Le directeur général de l'AIEA, M. ElBaradei , a pour sa part proposé de confier les phases les plus sensibles du cycle du combustible nucléaire à des structures multinationales , en se référant à l'Urenco Corporation créée et dirigée en commun par les Britanniques, les Allemands et les Néerlandais. Cette internationalisation présenterait l'avantage de garantir un meilleur contrôle des ces activités. La production d'uranium hautement enrichi ou de plutonium dans le cadre d'un programme nucléaire civil ne serait possible que dans le cadre d'installations placées, d'une manière ou d'une autre, sous un contrôle non exclusivement national. La même approche pourrait être étendue à la gestion du combustible usé et des déchets radioactifs. Ici encore, il faudrait assortir ce mécanisme de règles préservant la concurrence et assurant un approvisionnement constant et abordable pour les utilisateurs. Un groupe de travail a été créé au sein de l'AIEA sur cette question. Il étudiera également la possibilité de développer, en matière d'énergie nucléaire, de nouvelles technologies permettant d'envisager des installations dont la conception même interdira l'usage de matières pouvant être détournées pour un usage militaire.

3. Le respect des traités : la nécessité de sanctions plus visibles

Une seconde série de propositions concerne les sanctions aux violations des engagements internationaux de non-prolifération.

La situation la plus grave est celle d'un retrait du TNP , surtout si, comme dans le cas de la Corée du Nord, elle survient après une violation du traité. Il est particulièrement choquant qu'en raison des réticences chinoises, appuyées par les autorités russes, le Conseil de sécurité n'ait pas pu statuer sur une question aussi grave, mettant en cause la paix et la sécurité internationale.

Le Conseil de sécurité devrait se fixer pour règle de se saisir automatiquement dès lors qu'un retrait du TNP est constaté. Il serait également nécessaire que le Conseil de sécurité prenne une position de principe soulignant la gravité d'un acte de retrait et précisant la gamme de mesures ou sanctions qu'il pourrait être amené à édicter dans un tel cas de figure. M. ElBaradei a précisé à votre rapporteur qu'il pourrait être décidé, sur ce type de situation, de ne pas faire jouer le droit de veto.

La France suggère en outre qu'en cas de retrait du TNP, l'Etat concerné soit tenu de ne plus faire usage des matières, installations, équipements ou technologies acquis précédemment auprès d'un pays tiers, de les restituer, de les geler ou de les démanteler sous contrôle international.

Par ailleurs, il apparaît nécessaire d'établir, dans le cadre de l'AIEA ou de la prochaine Conférence d'examen du TNP, une ligne de conduite en cas de manquement aux obligations vis à vis du TNP, des accords de garanties ou des protocoles additionnels.
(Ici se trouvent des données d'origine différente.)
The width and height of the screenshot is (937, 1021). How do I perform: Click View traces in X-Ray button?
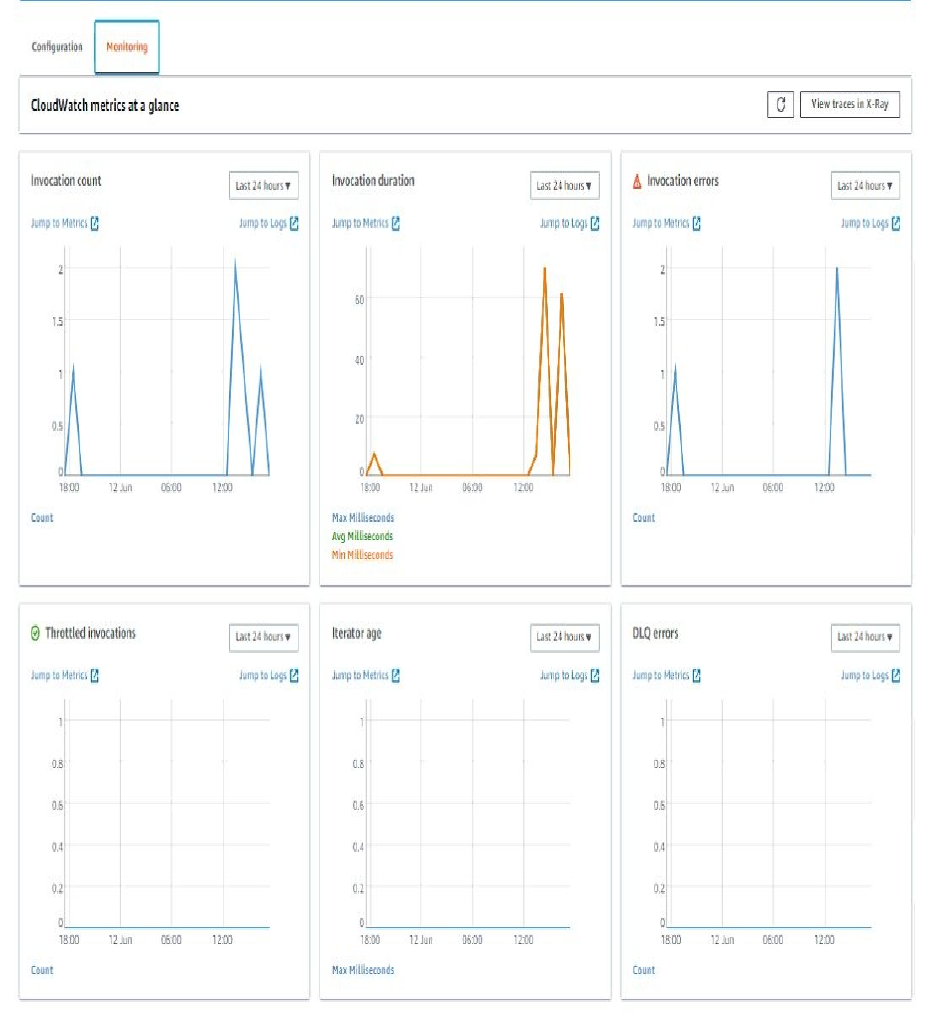pos(850,104)
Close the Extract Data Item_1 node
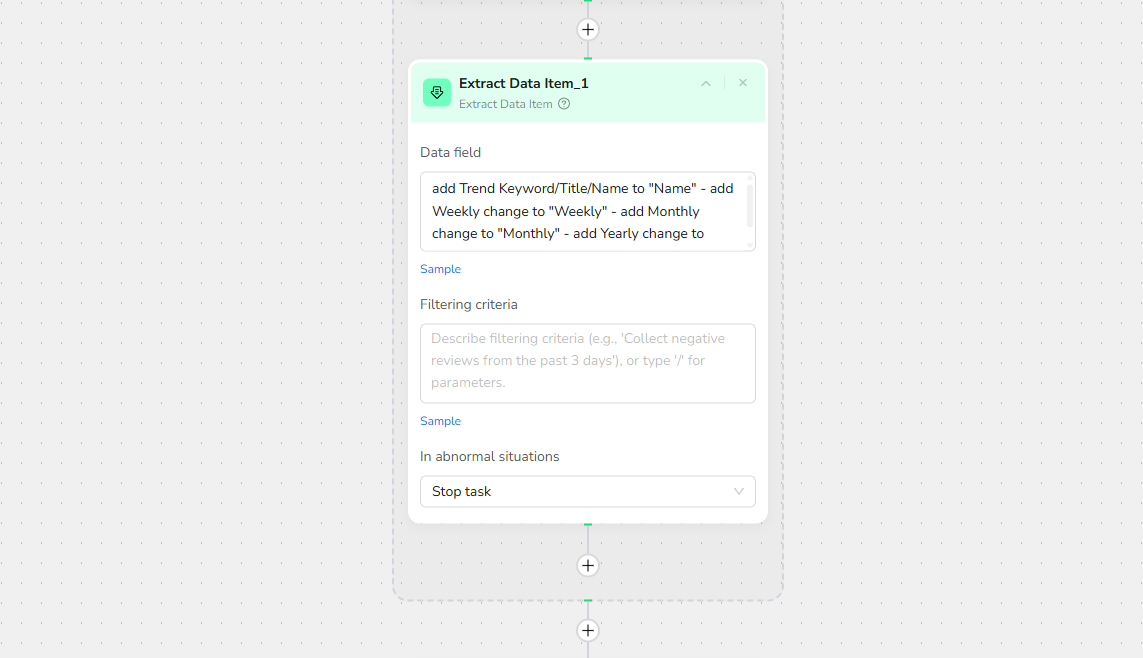 [x=743, y=83]
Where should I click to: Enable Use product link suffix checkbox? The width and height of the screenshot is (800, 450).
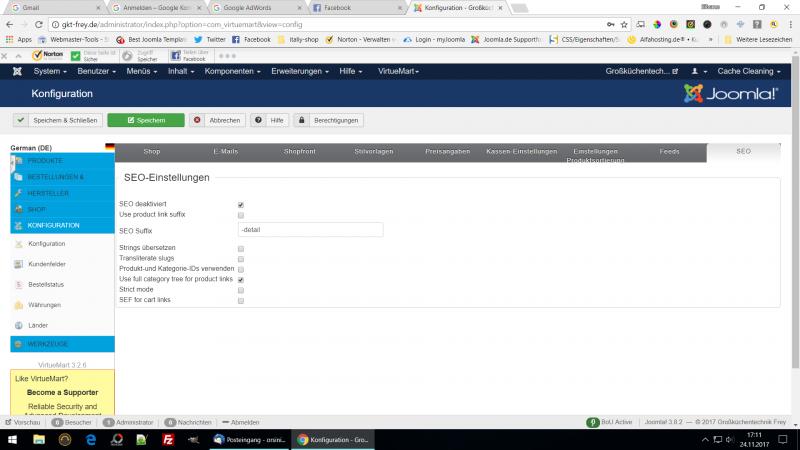click(x=241, y=215)
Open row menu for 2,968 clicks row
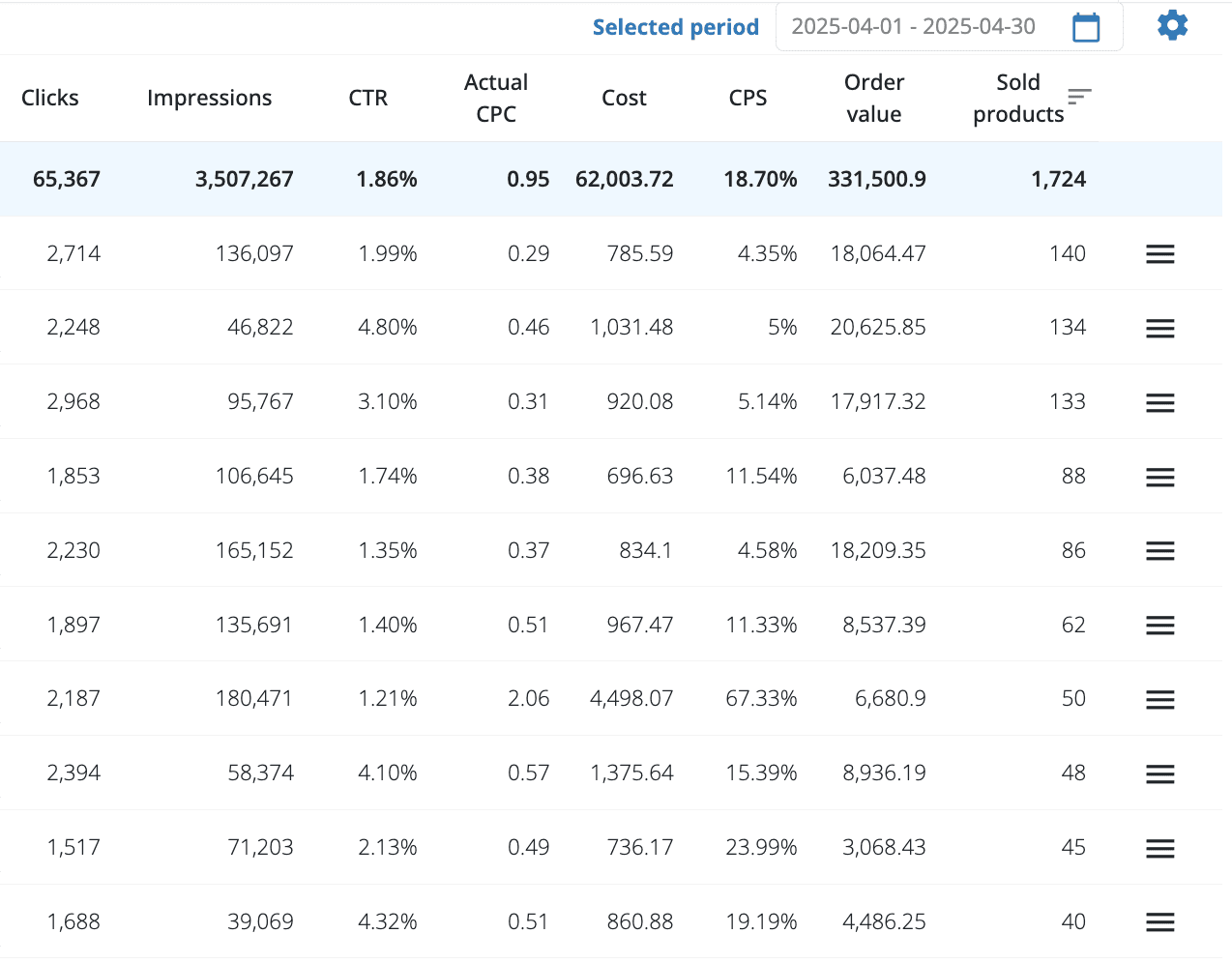 1159,403
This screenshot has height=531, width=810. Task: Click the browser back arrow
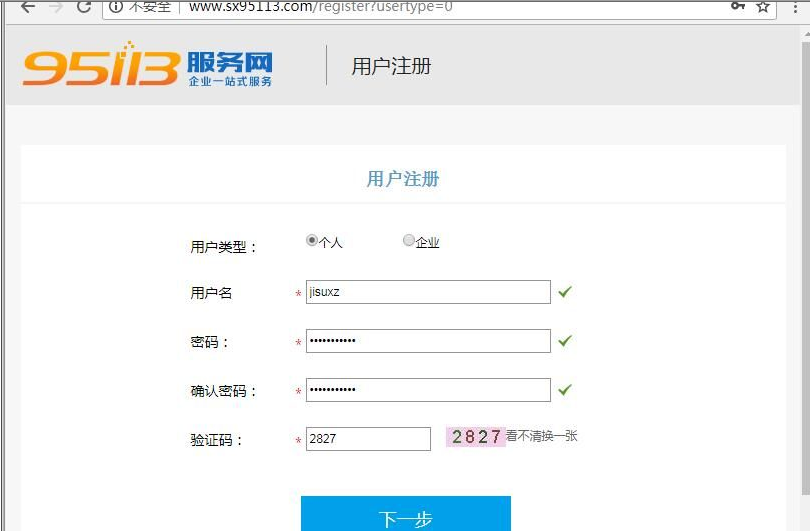[x=27, y=6]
La France a demandé que toutes les coopérations nucléaires dans le domaine civil soient suspendues dès lors que des manquements graves, des violations ou des risques de détournement ont été constatés par l'AIEA dans un pays donné, ou que l'AIEA n'est pas en mesure d'exercer sa mission. Cette règle paraît élémentaire, mais elle n'existe pas en l'état actuel du droit international. La suspension pourrait être rendue obligatoire auprès de tous les Etats par une décision du Conseil de sécurité. Le Conseil de sécurité pourrait interdire à l'Etat en infraction de développer ou mettre en oeuvre des installations du cycle du combustible ou lui imposer de démanteler celles qui existent, sous contrôle international.

Un régime de sanctions plus visibles et préalablement définies est indispensable pour dissiper un sentiment de vide juridique qui laisserait penser que les manquements ou les violations restent sans conséquences pour les Etats qui les commettent.

Il sera important, dans les mois qui viennent, d'activer le débat sur ce point afin que des actions concrètes puissent être engagées dans des délais suffisamment rapides.